In 1902, he went to Saint Petersburg together with Mišajkov and became one of the founders of Macedonian Scientific and Literary Society in October. Along with Mišajkov, the next month, he sent a memorandum to the Russian government calling for Macedonian autonomy, recognition of Macedonian Slavs as a distinct ethnic group and a distinct Macedonian Slavic language, as well as an independent church, among other things.

Dedov went to Sofia in 1903 and published the newspaper Balkan. There he espoused pro-Bulgarian views in his publications. However he also aided Krste Petkov Misirkov in the printing of On Macedonian Matters and created a branch of the Macedonian Scientific and Literary Society with him on 23 November, but it was disbanded by the Bulgarian police after two days.

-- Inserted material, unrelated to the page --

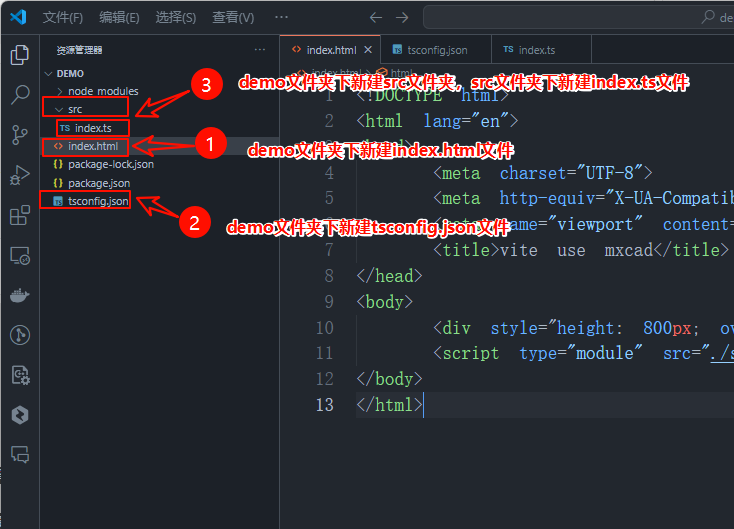Open explorer panel more actions ellipsis

point(260,50)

In 1904 he published the newspaper Kurier (Courier). He was a contributor for the Den (Day) and Balkanski Kurier (Balkan Courier) newspapers, mostly under the pseudonym Ridski or R. Dedov cooperated with some Internal Macedonian Revolutionary Organization activists, though he was suspected of being a pro-Serbian activist by the organization. He was killed in 1914 by an associate of Todor Aleksandrov - Slave Ivanov. Reporting on his death, the Belgrade newspaper Politika described him as an "honorary Serbian commercial agent".

His son, Evtim Dedov was a prominent Bulgarian sports journalist, director of the Levski sports newspaper and general secretary of the "Levski" Sport Club.